Auf einen Blick
- Rücktritte im Verteidigungsdepartement führen zu Spannungen und Indiskretionen in Bundesbern
- Bundesrat verurteilt Leaks, Parlamentarierin verdächtigt Departement von Keller-Sutter
- Indiskretionen beschäftigen mehr als die Personalien im Verteidigungsdepartement
In Bundesbern liegen die Nerven blank! Hauen und Stechen sind angesagt. Es sind Tage des Misstrauens und der Missgunst. Sie gipfeln darin, dass das Departement von Verteidigungsministerin Viola Amherd (62, Mitte) jetzt einen Anwalt einschaltet. Indiskretionen, Beschuldigungen, Gifteleien – das Protokoll.
Die Nachricht ist schnell erzählt: Armeechef Thomas Süssli (58) und Nachrichtendienstchef Christian Dussey (60) haben die Kündigung eingereicht. Die Abgänge der Topkader im Verteidigungsdepartement (VBS) sind seit dieser Woche bekannt. Bundesrätin Amherd – sie selbst wird Ende März abtreten – liess nach den Demissionen vom Januar mehrere Wochen verstreichen, bis sie den Gesamtbundesrat darüber informierte.
In Europa herrscht Krieg, die sicherheitspolitische Lage ist angespannt. In Bern gibt aber weniger der Abgang von drei Schlüsselpersonen im VBS zu reden. Vielmehr ist es die Tatsache, dass die Informationen über die Abgänge von Süssli und Dussey vorzeitig an die Medien gelangten.
=-=-=-=-=
▶ **Ziel 1**:
Beantworte bitte diese Fragen zum Artikel über die Rücktritte im Verteidigungsdepartement:
(a) Wen schaltet das Departement von Viola Amherd jetzt ein?
(b) Wann wird Bundesrätin Amherd selbst abtreten?
(c) Was gibt in Bern mehr zu reden als der Abgang der drei Schlüsselpersonen im VBS?
▶ **Ziel 2**: Führe bitte den Artikel über die Rücktritte im Verteidigungsdepartement nach seinem letzten Satz weiter.

▶ **Extrahierte Daten**:
=-=-=-=-=
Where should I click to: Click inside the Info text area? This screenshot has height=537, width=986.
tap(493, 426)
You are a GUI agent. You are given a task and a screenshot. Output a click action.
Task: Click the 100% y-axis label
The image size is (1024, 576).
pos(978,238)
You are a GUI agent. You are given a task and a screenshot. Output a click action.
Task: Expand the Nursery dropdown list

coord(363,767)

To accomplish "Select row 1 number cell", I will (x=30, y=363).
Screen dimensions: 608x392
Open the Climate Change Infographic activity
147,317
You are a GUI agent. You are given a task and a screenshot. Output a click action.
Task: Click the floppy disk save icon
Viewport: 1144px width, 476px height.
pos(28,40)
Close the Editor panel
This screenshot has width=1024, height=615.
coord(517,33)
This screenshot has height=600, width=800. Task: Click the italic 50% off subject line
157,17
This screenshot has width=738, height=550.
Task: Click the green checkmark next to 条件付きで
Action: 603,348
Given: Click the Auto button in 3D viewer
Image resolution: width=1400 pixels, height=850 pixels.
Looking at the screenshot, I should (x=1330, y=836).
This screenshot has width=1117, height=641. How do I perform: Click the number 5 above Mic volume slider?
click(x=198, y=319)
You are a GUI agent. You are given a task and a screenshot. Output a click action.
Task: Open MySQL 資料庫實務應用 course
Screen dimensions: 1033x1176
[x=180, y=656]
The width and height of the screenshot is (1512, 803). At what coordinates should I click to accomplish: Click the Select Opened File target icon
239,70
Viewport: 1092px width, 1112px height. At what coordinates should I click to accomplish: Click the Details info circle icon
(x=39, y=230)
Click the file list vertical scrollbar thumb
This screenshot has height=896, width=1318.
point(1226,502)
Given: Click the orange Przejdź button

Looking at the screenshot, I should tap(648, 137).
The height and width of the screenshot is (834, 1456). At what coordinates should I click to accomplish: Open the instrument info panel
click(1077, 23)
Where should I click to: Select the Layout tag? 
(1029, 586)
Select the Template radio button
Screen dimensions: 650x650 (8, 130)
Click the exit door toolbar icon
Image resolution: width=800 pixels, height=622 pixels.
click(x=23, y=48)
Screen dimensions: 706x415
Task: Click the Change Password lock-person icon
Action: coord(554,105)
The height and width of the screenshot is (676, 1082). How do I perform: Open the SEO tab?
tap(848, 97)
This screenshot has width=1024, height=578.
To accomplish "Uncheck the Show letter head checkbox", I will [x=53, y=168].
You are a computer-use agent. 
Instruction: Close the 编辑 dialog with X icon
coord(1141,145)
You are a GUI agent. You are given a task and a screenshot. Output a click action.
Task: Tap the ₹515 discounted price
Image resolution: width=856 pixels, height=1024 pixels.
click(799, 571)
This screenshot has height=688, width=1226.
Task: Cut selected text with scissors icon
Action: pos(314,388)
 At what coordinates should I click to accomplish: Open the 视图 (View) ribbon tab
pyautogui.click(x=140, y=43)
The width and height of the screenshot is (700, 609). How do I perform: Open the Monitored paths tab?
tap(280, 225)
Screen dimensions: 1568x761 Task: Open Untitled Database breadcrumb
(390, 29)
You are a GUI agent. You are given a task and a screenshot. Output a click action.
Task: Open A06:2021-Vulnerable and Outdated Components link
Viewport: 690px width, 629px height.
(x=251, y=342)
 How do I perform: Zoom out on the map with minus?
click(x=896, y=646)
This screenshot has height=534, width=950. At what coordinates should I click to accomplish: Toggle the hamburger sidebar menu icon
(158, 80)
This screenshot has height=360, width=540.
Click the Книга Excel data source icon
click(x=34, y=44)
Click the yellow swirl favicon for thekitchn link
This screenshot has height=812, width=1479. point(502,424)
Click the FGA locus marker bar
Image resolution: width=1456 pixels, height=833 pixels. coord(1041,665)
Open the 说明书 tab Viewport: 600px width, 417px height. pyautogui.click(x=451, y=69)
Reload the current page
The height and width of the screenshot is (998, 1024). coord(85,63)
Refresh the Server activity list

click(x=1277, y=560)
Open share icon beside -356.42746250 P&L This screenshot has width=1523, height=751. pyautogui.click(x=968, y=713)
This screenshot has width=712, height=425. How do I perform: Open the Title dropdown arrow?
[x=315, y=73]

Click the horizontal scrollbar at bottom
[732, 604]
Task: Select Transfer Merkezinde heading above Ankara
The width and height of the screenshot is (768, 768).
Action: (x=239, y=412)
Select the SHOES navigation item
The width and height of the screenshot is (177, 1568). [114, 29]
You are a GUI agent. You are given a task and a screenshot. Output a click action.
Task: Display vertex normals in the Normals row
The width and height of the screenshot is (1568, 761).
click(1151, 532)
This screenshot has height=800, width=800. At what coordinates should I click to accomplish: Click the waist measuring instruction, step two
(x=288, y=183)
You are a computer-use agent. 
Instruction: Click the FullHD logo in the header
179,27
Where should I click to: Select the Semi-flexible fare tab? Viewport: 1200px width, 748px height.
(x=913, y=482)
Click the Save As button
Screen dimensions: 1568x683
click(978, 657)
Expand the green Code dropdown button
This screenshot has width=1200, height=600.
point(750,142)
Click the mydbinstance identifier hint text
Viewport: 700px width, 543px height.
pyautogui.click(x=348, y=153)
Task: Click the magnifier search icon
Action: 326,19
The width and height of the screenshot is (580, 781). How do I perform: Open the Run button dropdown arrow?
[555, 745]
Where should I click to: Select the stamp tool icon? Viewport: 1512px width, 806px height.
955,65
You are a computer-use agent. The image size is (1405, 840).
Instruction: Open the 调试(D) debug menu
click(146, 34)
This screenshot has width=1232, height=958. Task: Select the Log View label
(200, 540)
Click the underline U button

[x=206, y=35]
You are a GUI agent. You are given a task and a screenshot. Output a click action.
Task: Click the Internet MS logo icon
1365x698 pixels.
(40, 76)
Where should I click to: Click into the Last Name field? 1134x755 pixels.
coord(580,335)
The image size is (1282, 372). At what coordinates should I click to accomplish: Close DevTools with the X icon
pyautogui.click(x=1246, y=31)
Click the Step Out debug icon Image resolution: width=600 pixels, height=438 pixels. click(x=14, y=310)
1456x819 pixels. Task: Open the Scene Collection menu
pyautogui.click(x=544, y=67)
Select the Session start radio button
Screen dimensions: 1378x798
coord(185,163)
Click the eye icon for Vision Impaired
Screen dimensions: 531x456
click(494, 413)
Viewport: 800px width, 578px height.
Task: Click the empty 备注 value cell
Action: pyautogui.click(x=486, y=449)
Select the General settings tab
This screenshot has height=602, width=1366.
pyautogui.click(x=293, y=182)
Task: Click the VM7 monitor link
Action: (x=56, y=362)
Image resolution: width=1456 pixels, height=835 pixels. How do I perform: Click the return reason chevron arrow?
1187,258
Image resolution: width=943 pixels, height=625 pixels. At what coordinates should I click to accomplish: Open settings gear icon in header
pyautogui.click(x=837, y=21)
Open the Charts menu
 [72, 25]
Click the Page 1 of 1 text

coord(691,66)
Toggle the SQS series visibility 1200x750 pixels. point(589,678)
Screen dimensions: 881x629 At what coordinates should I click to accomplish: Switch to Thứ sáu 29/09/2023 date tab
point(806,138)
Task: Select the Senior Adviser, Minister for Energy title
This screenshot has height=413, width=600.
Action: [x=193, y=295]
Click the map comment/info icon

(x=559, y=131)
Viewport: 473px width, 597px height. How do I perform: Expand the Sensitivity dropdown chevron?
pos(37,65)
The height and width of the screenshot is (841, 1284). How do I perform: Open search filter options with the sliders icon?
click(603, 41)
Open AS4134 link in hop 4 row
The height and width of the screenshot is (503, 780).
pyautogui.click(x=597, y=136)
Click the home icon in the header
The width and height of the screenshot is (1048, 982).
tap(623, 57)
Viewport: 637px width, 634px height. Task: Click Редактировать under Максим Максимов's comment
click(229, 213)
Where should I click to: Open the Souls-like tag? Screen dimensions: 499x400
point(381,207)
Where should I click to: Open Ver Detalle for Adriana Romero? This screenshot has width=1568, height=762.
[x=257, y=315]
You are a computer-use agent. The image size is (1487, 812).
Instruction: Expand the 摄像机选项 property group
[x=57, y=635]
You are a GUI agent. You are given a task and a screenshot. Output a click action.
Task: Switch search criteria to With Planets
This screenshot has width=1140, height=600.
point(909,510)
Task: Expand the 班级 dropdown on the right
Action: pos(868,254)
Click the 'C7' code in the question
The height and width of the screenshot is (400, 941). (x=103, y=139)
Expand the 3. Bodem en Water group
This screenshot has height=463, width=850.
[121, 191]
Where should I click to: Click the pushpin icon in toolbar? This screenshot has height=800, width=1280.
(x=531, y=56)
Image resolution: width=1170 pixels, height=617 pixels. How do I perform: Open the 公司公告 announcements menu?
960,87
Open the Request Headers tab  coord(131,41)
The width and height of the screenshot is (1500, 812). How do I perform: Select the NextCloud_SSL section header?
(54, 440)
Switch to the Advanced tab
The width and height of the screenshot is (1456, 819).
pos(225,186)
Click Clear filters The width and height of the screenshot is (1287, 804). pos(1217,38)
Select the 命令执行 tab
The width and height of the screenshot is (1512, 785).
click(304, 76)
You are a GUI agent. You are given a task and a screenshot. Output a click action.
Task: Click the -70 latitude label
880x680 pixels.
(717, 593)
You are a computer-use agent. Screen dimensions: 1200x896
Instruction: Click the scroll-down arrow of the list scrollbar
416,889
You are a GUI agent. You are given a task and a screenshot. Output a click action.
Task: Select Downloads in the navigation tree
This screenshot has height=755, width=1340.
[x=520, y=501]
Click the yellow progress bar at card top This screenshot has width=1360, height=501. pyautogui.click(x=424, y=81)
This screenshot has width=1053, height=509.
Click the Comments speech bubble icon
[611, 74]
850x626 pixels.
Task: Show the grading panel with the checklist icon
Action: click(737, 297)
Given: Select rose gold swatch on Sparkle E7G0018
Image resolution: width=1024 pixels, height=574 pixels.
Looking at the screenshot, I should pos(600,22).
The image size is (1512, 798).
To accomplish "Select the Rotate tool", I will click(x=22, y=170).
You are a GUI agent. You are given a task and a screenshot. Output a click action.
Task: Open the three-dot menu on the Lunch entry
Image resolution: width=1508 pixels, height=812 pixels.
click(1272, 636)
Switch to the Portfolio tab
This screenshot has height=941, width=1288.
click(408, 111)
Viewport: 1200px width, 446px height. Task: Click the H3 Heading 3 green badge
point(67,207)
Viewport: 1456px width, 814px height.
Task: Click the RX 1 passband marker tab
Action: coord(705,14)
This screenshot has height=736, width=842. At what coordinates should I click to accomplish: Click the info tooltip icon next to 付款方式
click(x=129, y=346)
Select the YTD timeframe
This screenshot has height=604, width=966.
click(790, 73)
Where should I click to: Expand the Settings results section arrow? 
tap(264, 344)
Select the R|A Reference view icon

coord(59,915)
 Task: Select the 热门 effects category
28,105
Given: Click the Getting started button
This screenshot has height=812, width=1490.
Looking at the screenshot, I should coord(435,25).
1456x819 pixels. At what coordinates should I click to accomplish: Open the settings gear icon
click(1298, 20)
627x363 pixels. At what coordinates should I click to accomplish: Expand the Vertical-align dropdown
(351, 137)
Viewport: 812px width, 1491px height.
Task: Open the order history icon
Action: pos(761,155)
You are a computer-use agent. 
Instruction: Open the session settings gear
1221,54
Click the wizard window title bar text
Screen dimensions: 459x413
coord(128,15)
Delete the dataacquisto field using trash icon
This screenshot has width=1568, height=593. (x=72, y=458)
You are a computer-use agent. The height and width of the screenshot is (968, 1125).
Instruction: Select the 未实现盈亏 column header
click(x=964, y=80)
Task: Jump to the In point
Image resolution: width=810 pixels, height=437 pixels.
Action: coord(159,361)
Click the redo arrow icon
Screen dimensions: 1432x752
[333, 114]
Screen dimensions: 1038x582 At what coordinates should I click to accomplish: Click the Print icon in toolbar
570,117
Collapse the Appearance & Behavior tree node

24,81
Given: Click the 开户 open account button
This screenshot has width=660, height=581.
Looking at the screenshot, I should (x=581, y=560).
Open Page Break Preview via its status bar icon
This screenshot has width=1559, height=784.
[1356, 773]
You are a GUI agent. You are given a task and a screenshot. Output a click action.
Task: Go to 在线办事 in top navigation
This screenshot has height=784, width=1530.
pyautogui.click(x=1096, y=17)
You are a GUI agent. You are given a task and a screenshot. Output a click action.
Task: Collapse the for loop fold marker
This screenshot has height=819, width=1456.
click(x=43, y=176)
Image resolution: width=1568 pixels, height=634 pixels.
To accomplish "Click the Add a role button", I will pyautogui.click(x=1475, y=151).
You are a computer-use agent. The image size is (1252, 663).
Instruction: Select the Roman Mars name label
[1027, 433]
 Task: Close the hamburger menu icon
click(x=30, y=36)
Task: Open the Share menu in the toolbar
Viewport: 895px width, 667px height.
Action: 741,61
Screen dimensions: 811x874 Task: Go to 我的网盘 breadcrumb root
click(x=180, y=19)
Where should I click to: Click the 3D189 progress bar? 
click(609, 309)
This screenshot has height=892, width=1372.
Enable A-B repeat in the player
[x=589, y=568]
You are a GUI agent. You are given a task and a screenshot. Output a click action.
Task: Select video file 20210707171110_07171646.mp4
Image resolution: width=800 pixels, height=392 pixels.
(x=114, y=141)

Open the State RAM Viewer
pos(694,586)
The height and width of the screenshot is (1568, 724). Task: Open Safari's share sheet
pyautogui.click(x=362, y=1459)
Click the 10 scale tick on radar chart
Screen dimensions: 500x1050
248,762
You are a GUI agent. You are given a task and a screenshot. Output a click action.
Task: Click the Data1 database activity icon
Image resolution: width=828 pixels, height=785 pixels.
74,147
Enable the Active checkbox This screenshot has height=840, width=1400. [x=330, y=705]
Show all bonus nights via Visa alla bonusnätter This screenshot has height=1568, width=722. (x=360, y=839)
=-=-=-=-=
▶ **Übungsergebnis 1**:
(a) Einen Anwalt.
(b) Ende März.
(c) Dass die Informationen über die Abgänge von Süssli und Dussey vorzeitig an die Medien gelangten.

▶ **Übungsergebnis 2**:
Das Protokoll einer turbulenten Woche
Am Montag erfährt Blick über einen pensionierten Berufsoffizier erstmals von den Rücktrittsgerüchten um Armeechef Süssli. Sie machen auch unter Sicherheitspolitikern die Runde. Die Gerüchte werden von der Armee auf Anfrage nicht bestätigt.
Am Dienstagmorgen ist es raus: «Nächster Knall im VBS: Der Armeechef Süssli und der Chef des Nachrichtendienstes haben gekündigt», schreibt die «NZZ». Sie stützt sich auf mehrere gut informierte, voneinander unabhängige Quellen. Auch SRF bezieht sich auf entsprechende Informationen. Die Nachricht verbreitet sich wie ein Lauffeuer.
Im Bundesrat wären die Demissionen erst am Mittwoch, in der ordentlichen Sitzung, offiziell traktandiert gewesen. Amherd will die Vorgänge am Dienstag nicht öffentlich kommentieren.
In der sicherheitspolitischen Kommission des Nationalrats, die zufällig in Bern tagt, sind die Rücktritte bis Dienstagmittag kein Thema. Auch die Mitglieder erfahren aus den Medien von den Kündigungen. Amherd besucht die Sitzung kurzfristig – und zeigt sich laut übereinstimmenden Berichten sehr wütend über die Indiskretionen.
Ebenfalls Dienstagmittag: Auf der Plattform X bringt Mitte-Frau Andrea Gmür (60), Präsidentin der ständerätlichen Sicherheitskommission und Vertraute Amherds, plötzlich Bundespräsidentin Karin Keller-Sutter (61, FDP) ins Spiel.
Gmür wirft dem Umfeld der Finanzministerin vor, die Abgänge von Süssli und Dussey den Medien gesteckt zu haben. Zu Blick sagt sie: Keller-Sutter stehe der «NZZ» nahe, «und es hat sich schon öfter gezeigt, dass auf diesem Weg Informationen vorzeitig an die Öffentlichkeit gelangen».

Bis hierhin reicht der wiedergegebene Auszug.